In Tuesday morning’s media briefing, President Obama broke out a new vehicular metaphor to defend his budget. He is apparently abandoning the infamous ditch-trapped car for a watercraft. “This is a matter of everybody having a serious conversation about where we want to go and then ultimately everybody getting into that boat at the same time so it doesn’t tip over,” the president said.

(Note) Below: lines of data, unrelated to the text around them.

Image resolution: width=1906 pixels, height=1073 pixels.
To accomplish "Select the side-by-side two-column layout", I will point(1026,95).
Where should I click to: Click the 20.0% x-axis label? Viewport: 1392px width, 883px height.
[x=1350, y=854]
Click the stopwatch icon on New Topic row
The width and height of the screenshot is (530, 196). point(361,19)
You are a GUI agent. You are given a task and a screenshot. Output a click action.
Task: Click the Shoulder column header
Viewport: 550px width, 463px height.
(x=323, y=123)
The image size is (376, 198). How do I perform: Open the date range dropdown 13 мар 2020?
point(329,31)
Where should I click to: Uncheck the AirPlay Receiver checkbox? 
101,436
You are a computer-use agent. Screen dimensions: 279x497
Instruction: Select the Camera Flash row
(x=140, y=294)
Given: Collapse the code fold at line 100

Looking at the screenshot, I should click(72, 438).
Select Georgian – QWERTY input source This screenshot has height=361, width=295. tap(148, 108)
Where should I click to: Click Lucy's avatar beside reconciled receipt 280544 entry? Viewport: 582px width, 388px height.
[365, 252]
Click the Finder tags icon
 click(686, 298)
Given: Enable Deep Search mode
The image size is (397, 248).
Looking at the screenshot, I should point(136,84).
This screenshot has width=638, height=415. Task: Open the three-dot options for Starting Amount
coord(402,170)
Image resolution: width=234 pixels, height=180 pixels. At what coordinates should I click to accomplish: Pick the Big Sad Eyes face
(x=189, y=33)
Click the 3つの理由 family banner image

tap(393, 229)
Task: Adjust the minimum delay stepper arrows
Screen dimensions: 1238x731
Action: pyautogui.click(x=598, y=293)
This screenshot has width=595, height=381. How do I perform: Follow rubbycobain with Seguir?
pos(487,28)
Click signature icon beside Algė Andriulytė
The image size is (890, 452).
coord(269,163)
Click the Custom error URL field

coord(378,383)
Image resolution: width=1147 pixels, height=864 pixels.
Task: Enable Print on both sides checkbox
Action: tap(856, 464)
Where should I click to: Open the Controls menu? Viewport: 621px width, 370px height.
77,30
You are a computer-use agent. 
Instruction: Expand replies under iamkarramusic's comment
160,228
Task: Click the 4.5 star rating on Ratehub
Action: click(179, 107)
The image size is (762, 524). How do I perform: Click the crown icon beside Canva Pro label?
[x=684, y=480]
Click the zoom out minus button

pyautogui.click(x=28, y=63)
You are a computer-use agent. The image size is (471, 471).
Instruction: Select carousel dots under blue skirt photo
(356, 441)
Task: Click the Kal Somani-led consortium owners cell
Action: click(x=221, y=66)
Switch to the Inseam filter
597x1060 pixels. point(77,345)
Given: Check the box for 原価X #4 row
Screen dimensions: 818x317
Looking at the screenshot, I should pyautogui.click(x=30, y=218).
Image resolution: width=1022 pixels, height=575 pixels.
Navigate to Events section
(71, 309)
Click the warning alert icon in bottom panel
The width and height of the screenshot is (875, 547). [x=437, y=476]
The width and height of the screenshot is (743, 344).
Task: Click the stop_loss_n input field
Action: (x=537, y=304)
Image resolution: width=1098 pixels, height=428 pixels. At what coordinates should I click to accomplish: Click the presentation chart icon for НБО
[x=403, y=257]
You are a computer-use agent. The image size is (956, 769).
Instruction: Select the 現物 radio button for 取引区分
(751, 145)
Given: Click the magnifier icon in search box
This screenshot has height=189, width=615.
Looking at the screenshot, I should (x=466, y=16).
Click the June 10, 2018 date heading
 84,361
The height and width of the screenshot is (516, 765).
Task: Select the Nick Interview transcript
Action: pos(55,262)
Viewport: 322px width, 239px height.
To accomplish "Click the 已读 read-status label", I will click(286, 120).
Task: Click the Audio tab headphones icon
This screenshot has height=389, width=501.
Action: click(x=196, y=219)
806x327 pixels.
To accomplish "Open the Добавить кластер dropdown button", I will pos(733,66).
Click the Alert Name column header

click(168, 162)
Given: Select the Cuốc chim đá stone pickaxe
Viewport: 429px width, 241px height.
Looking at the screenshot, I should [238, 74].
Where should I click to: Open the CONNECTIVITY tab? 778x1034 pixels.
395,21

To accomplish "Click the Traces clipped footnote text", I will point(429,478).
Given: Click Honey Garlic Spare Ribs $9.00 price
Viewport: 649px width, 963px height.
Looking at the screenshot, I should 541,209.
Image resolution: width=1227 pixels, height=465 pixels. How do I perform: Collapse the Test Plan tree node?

While 24th District Congressmember Elton Gallegly is not sure that Obama’s boat is seaworthy, Congressmember Lois Capps, who represents the county’s coast-hugging regions, is ready to jump in. She said in a statement, “If we’re going to ‘win the future,’ then we need to out-educate, out-build, and out-innovate our competitors.” Capps believes that the president’s budget begins the task of making painful cuts while increasing investments in “infrastructure, education, and research and development.”
Gallegly, on the other hand, put out a very brief statement in which he claimed that the president’s budget would increase new spending, increase the deficit, and increase taxes “on families, small businesses, and job creators.” “We must cut spending and taxes to allow the private sector to create jobs, not increase burdens on businesses and families,” he said.
Municipalities look to gain funding for infrastructure, public transportation, and police officers but will suffer from cuts to Community Development Block Grants and the elimination of Energy Efficiency and Conservation Block Grants. Such grants allow local governments a wide degree of discretion on how the money is spent.
Elizabeth Kautz, mayor of Burnsville, Minnesota, and president of the U.S. Conference of Mayors, said that these grants “create jobs, leverage private economic development, build infrastructure, promote homeownership, support energy-efficient improvements, and provide social services.”
Besides cutting block grants, Obama’s budget would also substantially cut defense spending and increase taxes on individuals who make over $250,000 per year, as well as financial institutions, fossil-fuel energy producers, insurance companies, and U.S.-based multinational corporations.
Other gains come in cuts to 85 federal programs (adding up to $6 billion annually) and cuts to Pell Grants for college students taking summer courses. Graduate students would also have to pay interest on loans that are currently interest-free.
One of the big winners is school districts, which will vie for $1.4 billion in competitive grants.
President Obama’s budget does decrease the deficit, but does not bring it under $1 trillion. He also does not address the structural deficit-drivers that are built in to the federal budget, namely entitlement spending on programs like Social Security and Medicare. It was in response to such criticism that Obama said we need to first get into the boat. He said that his decision to not yet address these programs is not a signal that he doesn’t plan on doing so.
Making changes to these entitlement programs is extremely difficult politically. Republicans, who are advocating for deeper cuts across the board, will have their chance to put their money where their mouth is in a month or so when they unveil their own budget proposal.
Meanwhile, they need to hammer out a funding bill by March 4 to keep the federal government functioning for the rest of the year. The House version of that bill would slash money for Pell Grants, Title X programs for family planning, Head Start, and scientific research.
Between the passage of the bill and December, the National Institutes of Health alone would lose $1 billion, a hefty chunk of which goes to UCSB, the largest employer in the county. A UCSB life sciences professor has already contacted Capps’s office to voice his concern.